Arginine de novo and nitric oxide production in disease states

Yvette C Luiking  1 Gabriella A M Ten HaveRobert R WolfeNicolaas E P Deutz
Affiliations
Review

Arginine de novo and nitric oxide production in disease states

Yvette C Luiking et al. Am J Physiol Endocrinol Metab. .

Abstract

Arginine is derived from dietary protein intake, body protein breakdown, or endogenous de novo arginine production. The latter may be linked to the availability of citrulline, which is the immediate precursor of arginine and limiting factor for de novo arginine production. Arginine metabolism is highly compartmentalized due to the expression of the enzymes involved in arginine metabolism in various organs. A small fraction of arginine enters the NO synthase (NOS) pathway. Tetrahydrobiopterin (BH4) is an essential and rate-limiting cofactor for the production of NO. Depletion of BH4 in oxidative-stressed endothelial cells can result in so-called NOS3 "uncoupling," resulting in production of superoxide instead of NO. Moreover, distribution of arginine between intracellular transporters and arginine-converting enzymes, as well as between the arginine-converting and arginine-synthesizing enzymes, determines the metabolic fate of arginine.
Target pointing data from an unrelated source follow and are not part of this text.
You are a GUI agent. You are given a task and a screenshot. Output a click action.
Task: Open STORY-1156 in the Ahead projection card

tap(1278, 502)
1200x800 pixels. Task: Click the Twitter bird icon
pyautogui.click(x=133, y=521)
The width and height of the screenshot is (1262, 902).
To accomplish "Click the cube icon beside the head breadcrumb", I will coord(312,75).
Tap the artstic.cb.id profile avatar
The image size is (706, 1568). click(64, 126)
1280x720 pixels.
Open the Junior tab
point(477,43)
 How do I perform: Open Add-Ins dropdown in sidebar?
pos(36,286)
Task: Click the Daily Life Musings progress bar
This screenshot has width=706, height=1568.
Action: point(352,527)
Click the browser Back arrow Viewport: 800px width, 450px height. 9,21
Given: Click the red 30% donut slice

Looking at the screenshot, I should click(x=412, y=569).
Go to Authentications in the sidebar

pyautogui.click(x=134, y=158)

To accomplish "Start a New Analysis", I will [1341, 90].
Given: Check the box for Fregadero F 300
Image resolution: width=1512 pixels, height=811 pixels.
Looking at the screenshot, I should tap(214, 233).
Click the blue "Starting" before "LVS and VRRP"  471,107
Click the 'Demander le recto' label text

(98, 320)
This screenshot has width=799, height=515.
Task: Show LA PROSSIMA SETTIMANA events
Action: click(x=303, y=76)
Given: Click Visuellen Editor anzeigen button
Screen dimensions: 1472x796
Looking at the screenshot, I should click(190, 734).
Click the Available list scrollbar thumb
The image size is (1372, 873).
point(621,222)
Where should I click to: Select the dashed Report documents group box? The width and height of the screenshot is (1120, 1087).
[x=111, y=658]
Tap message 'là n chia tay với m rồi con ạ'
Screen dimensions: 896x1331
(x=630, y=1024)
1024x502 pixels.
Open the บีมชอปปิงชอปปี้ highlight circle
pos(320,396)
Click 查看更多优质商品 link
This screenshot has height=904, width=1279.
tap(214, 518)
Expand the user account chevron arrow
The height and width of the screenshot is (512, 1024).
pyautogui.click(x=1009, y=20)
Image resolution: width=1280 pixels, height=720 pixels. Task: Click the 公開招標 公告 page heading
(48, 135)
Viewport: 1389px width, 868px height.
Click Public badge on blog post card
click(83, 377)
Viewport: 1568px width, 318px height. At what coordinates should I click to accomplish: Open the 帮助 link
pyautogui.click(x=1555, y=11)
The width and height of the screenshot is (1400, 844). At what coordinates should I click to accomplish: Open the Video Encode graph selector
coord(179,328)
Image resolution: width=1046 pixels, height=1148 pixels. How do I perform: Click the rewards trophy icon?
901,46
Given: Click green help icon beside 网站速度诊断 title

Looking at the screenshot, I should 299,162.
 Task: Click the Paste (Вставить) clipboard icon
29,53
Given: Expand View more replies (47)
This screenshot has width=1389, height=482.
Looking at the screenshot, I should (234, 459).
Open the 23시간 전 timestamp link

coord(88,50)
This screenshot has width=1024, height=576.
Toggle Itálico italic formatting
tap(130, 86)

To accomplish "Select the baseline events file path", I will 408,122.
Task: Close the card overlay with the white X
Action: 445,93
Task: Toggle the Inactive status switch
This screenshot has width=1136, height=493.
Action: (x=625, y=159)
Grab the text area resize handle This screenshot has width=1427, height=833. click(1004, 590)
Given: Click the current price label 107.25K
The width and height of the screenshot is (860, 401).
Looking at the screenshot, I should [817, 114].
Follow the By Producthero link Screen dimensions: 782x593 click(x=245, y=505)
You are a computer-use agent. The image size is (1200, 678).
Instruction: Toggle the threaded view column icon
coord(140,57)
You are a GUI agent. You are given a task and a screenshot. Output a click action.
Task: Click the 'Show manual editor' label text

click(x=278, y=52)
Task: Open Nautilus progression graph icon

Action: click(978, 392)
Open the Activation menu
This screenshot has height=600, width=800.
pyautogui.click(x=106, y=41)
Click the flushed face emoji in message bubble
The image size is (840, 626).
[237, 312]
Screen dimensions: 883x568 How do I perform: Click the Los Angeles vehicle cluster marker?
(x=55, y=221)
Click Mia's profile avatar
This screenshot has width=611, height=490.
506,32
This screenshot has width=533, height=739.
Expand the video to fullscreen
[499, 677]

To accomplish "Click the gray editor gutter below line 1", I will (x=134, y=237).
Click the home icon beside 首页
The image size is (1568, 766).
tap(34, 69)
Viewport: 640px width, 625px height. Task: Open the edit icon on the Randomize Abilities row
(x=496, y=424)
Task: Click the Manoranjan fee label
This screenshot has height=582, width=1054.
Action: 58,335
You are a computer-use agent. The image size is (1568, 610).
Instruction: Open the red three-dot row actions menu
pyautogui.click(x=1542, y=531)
Alternatively, NO can be derived from conversion of nitrite. Reduced arginine availability stemming from reduced de novo production and elevated arginase activity have been reported in various conditions of acute and chronic stress, which are often characterized by increased NOS2 and reduced NOS3 activity. Cardiovascular and pulmonary disorders such as atherosclerosis, diabetes, hypercholesterolemia, ischemic heart disease, and hypertension are characterized by NOS3 uncoupling. Therapeutic applications to influence (de novo) arginine and NO metabolism aim at increasing substrate availability or at influencing the metabolic fate of specific pathways related to NO bioavailability and prevention of NOS3 uncoupling. These include supplementation of arginine or citrulline, provision of NO donors including inhaled NO and nitrite (sources), NOS3 modulating agents, or the targeting of endogenous NOS inhibitors like asymmetric dimethylarginine.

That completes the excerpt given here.